Objective: The relationship between insulin resistance and hyperandrogenism led us to study insulin resistance in polycystic ovary syndrome (PCOS) in order to determine its prevalence and pathogenesis.
Design: Blood samples were taken on the 8th day after menses commenced.
Patients: Sixty-one women with PCOS, 30 with normal weight (BMI < 25 kg/m2) (group 1) and 31 with obesity (BMI > 26 kg/m2) (group 2) were studied. They were divided also according to LH level: group A, low or normal LH (n = 23) and group B, high LH (n = 38). Twenty lean control women and 16 obese control women were studied.
Measurements: Serum LH, testosterone, free testosterone, dehydroepiandrosterone, sex-hormone binding globulin, androstenedione, and fasting insulin were measured. Insulin sensitivity was explored by the insulin tolerance test (ITT). ITT was performed by bolus i.v. insulin of 0.1 IU/kg. Blood glucose was measured before (-5,0) and after injection (3, 5, 7, 10, 15 minutes). Insulin sensitivity was given by the ratio of glycaemic variation to initial blood glucose (delta G/G index).
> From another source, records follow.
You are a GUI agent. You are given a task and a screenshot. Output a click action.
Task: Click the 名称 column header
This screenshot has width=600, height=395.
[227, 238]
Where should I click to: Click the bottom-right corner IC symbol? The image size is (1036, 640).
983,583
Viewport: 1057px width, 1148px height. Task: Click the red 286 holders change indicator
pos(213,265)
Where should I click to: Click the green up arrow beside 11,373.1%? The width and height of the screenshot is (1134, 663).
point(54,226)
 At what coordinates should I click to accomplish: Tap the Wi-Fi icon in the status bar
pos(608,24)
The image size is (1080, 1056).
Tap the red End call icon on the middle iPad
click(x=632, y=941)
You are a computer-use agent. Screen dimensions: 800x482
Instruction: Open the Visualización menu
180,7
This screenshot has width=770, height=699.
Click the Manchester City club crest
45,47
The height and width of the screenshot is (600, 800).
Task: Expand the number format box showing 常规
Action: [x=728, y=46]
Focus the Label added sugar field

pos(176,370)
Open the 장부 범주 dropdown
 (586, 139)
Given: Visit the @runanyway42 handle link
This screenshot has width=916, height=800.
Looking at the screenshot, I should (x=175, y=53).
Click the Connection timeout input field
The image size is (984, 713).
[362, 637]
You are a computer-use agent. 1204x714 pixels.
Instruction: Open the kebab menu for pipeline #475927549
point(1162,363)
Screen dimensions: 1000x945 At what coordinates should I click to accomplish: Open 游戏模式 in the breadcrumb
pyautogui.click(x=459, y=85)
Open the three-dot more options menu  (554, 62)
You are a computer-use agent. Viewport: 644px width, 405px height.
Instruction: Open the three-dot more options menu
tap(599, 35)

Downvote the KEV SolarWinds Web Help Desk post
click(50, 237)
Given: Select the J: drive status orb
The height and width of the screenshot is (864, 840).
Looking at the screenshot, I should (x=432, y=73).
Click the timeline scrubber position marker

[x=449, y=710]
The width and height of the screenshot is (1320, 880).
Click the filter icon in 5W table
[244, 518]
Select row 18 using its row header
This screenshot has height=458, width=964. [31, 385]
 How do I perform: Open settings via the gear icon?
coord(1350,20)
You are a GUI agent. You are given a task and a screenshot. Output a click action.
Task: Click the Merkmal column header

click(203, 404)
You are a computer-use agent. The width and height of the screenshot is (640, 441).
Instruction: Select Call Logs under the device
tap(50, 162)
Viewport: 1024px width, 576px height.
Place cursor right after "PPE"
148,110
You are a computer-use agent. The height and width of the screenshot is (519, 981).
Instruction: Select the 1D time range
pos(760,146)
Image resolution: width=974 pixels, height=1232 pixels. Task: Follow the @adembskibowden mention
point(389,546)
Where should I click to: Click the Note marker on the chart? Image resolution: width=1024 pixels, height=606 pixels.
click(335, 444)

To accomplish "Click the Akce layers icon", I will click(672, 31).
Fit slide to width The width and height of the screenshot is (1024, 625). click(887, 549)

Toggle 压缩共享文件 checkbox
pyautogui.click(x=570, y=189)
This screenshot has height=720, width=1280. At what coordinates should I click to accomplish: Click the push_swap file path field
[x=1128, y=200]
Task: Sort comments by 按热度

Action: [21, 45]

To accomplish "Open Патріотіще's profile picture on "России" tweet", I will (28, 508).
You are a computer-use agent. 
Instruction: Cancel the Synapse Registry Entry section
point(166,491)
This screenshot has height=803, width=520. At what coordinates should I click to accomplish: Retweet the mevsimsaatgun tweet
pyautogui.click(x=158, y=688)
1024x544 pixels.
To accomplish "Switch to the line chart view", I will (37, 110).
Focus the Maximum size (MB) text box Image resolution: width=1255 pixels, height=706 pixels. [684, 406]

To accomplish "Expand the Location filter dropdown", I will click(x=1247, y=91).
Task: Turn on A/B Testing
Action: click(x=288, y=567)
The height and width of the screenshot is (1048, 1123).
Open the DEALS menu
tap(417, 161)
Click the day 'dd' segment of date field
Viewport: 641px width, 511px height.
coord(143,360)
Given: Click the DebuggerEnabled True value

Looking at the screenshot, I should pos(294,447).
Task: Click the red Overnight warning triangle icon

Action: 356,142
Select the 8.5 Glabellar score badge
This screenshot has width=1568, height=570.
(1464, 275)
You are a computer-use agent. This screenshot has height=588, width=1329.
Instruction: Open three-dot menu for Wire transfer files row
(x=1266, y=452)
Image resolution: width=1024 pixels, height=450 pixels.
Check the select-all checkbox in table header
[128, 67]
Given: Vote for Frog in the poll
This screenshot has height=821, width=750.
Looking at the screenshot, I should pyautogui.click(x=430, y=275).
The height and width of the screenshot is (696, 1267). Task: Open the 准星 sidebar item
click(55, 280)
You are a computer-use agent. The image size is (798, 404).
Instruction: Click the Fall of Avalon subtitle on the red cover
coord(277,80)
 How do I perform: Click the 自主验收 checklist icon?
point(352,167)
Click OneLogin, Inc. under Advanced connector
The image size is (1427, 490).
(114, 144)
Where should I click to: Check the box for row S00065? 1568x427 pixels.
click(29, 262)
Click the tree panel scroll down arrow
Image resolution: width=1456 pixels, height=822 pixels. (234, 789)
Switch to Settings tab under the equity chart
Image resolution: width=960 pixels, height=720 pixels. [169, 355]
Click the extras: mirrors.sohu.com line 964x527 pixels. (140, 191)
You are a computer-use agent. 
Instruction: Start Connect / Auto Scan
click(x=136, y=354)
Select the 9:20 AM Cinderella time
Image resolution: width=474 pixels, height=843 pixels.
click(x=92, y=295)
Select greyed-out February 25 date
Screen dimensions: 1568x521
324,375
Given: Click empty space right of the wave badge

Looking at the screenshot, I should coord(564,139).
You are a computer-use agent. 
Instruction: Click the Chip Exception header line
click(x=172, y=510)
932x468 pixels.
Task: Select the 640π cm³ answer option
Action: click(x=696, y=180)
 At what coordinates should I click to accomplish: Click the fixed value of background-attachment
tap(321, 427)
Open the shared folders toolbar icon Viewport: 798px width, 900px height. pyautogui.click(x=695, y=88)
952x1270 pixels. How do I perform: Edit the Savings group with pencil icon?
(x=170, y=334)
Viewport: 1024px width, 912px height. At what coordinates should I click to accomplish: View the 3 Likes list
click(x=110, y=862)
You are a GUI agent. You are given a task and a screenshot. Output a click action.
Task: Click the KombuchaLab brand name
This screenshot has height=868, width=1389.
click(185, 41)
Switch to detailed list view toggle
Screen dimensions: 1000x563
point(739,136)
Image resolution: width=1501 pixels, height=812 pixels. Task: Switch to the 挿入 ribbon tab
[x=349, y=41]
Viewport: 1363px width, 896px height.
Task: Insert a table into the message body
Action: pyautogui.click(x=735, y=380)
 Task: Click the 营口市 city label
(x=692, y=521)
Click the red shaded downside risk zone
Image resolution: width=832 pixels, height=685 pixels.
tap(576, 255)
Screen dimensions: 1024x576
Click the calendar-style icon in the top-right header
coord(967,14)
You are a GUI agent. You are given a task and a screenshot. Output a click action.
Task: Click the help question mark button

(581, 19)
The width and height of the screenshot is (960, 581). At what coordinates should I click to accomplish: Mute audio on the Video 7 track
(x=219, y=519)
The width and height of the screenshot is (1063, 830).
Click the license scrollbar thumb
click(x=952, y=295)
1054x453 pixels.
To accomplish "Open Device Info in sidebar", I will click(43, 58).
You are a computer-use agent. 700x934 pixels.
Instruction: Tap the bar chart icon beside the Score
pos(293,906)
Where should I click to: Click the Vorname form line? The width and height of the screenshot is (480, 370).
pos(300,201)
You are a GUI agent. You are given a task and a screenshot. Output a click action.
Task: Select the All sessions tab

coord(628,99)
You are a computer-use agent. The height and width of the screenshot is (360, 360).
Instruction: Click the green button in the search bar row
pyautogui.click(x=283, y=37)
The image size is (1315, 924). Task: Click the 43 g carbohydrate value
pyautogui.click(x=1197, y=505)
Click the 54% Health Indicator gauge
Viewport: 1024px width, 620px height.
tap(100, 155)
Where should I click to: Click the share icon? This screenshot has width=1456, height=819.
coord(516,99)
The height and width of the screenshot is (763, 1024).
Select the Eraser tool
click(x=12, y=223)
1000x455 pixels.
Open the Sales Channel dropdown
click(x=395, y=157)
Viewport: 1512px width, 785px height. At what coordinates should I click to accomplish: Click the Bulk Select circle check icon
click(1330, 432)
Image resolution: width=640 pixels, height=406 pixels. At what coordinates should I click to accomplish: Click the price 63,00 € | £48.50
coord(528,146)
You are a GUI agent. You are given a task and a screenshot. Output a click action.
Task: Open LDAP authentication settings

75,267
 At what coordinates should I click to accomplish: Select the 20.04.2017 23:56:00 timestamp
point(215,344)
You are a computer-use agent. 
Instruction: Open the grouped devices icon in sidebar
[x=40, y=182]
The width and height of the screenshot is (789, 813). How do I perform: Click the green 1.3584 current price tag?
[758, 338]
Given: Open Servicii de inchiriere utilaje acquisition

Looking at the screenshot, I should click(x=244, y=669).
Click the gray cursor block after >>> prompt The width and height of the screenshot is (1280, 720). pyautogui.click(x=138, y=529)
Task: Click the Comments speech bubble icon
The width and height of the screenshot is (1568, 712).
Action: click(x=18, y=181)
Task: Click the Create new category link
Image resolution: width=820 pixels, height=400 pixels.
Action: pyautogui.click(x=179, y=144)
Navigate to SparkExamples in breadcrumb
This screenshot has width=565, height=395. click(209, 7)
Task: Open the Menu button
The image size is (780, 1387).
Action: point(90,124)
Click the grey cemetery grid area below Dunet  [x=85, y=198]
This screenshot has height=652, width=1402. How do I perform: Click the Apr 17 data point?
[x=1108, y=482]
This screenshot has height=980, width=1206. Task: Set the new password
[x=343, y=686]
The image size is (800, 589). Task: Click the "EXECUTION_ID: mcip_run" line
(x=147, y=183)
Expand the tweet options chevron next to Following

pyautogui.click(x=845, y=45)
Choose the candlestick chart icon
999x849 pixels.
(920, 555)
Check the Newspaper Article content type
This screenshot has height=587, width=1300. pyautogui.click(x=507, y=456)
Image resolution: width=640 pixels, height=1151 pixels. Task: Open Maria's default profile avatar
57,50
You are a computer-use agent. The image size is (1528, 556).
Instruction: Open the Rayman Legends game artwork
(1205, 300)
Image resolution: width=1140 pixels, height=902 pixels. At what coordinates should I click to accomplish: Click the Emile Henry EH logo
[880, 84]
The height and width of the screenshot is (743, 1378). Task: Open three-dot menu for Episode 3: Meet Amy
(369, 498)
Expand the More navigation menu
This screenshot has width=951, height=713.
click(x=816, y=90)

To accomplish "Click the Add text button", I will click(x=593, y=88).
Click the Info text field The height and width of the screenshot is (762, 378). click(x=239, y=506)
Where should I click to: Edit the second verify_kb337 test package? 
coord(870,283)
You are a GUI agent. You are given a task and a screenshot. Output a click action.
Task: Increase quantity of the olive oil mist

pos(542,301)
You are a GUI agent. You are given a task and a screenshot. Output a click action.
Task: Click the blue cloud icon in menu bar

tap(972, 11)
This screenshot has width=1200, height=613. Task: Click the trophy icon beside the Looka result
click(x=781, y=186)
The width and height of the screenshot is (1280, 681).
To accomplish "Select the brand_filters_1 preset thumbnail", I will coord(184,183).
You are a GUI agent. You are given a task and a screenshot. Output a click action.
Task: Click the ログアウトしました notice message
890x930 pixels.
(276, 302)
Results: delta G/G was correlated with other insulin resistance parameters, particularly fasting insulin r = 0.40, P < 0.01. The PCOS groups had the following insulin resistances (mean +/- SEM) compared to matched groups: delta G/G lean PCOS vs lead controls: 0.45 +/- 0.02 vs 0.61 +/- 0.01, P < 0.001; delta G/G obese PCOS vs obese controls: 0.32 +/- 0.02 vs 0.40 +/- 0.01, P < 0.02. Insulin resistance was higher in group A than in group B: delta G/G 0.29 +/- 0.02 vs 0.45 +/- 0.02, P < 0.001. The prevalence of insulin resistance was 63% in lean PCOS and 51% in obese PCOS. Positive correlations between delta G/G index and LH were found in group 1 and 2, respectively r = 0.45, P < 0.01 and r = 0.55, P < 0.01.
Conclusion: PCOS was associated with a significant decrease of insulin sensitivity, independent of obesity. The correlation between LH and insulin sensitivity suggests a complementary action in PCOS.